Koukalová started season at the Hobart International. Seeded fifth, she lost in her semifinal match to sixth seed and eventual champion, Jarmila Groth. At the Australian Open, Koukalová was defeated in the second round by 31st seed Lucie Šafářová.

Playing in at the Paris Indoor event, Koukalová lost in the second round to seventh seed Yanina Wickmayer.
She was seeded 31st for the French Open, her first seeding at a Grand Slam tournament since 2006. She was upset in the first round by Taiwanese qualifier Chan Yung-jan.

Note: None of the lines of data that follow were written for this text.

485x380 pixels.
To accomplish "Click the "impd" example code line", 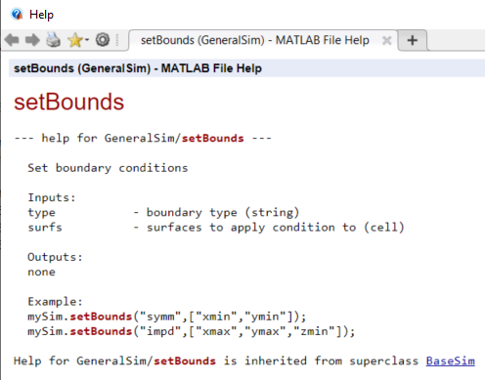I will point(191,331).
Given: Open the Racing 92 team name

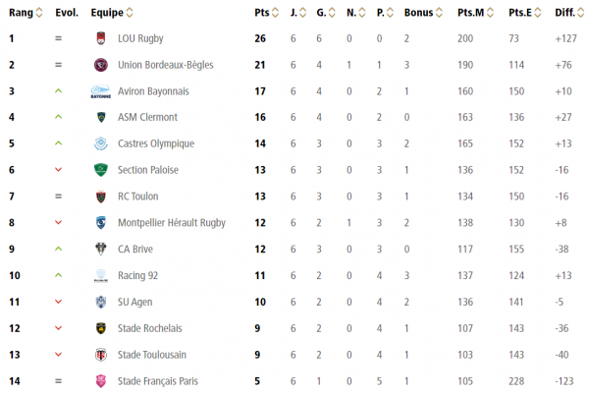Looking at the screenshot, I should point(137,275).
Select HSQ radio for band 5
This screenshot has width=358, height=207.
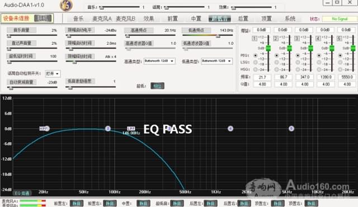tap(340, 69)
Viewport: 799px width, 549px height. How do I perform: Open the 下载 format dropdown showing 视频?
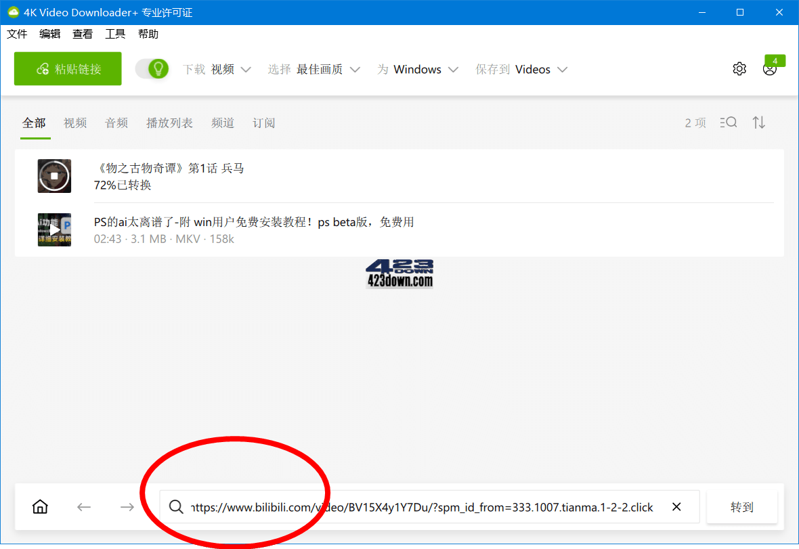(230, 68)
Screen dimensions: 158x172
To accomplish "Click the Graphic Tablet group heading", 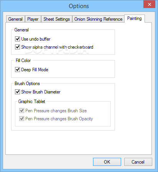I will click(x=32, y=102).
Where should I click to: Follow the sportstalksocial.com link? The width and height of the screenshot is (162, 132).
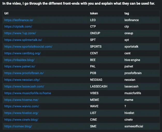coord(28,47)
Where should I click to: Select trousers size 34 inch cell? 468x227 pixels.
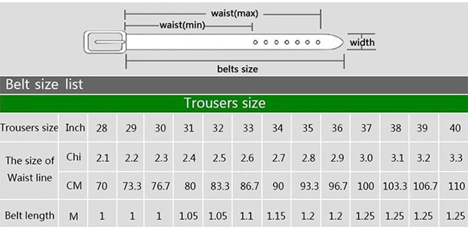coord(277,128)
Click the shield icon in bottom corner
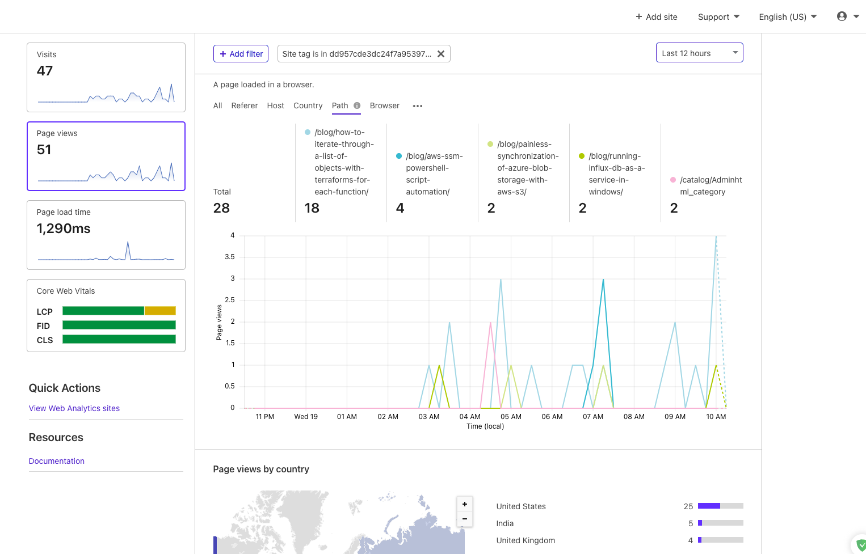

After her defeat at Roland Garros, Koukalová traveled to Copenhagen to defend her finalist points from the year before. Seeded second, she was upset in the first round by German Kathrin Wörle.

Koukalová then returned to the site of her greatest Grand Slam accomplishment, Wimbledon. Unseeded, she came from a set down to defeat British wildcard Emily Webley-Smith in the first round. In the second round, she avenged her Australian Open loss by upsetting 31st seed Lucie Šafářová in three sets. In the third round, Koukalová fell to eventual finalist Maria Sharapova.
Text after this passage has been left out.